Blatt boasts in her law firm bio that she helped get a $10 billion verdict against Philip Morris overturned in a case about whether the company misled consumers about the safety of so-called “light” cigarettes.

She was also the lead counsel for PhRMA in a successful case that allowed pharmaceutical companies greater access to doctors’ prescription information in order to market their drugs. And she assists the Republican-leaning U.S. Chamber of Commerce in selecting which cases to get involved in.
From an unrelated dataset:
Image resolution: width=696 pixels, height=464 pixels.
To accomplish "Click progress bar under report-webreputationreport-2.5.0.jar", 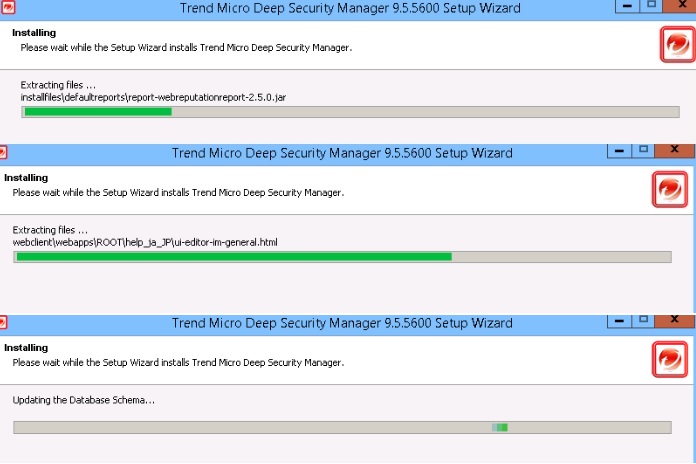I will pyautogui.click(x=351, y=112).
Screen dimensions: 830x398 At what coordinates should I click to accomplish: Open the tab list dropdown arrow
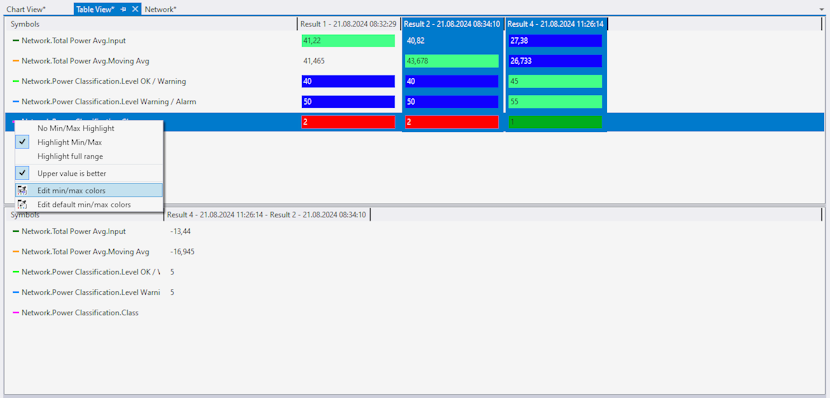821,10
She even helped write an amicus brief for the Chamber in a case that made it tougher for employees to sue their employers for workplace harassment.

The Washington Post credited her with being the “legal mind” behind the Washington football team’s fight to keep its federal trademark registrations for the Redskins, in the face of objections from Native Americans and activists that the name is a racial slur.

In one case that likely made more people in her party happy, Blatt argued a case for GlaxoSmithKline that barred peremptory challenges of jurors based on sexual orientation. Although Blatt has donated to both Barack Obama and Hillary Clinton, in 2015, she also donated to the political action committee of Scott Pruitt, the business-friendly Oklahoma politician who went on to become President Donald Trump’s chief of the Environmental Protection Agency.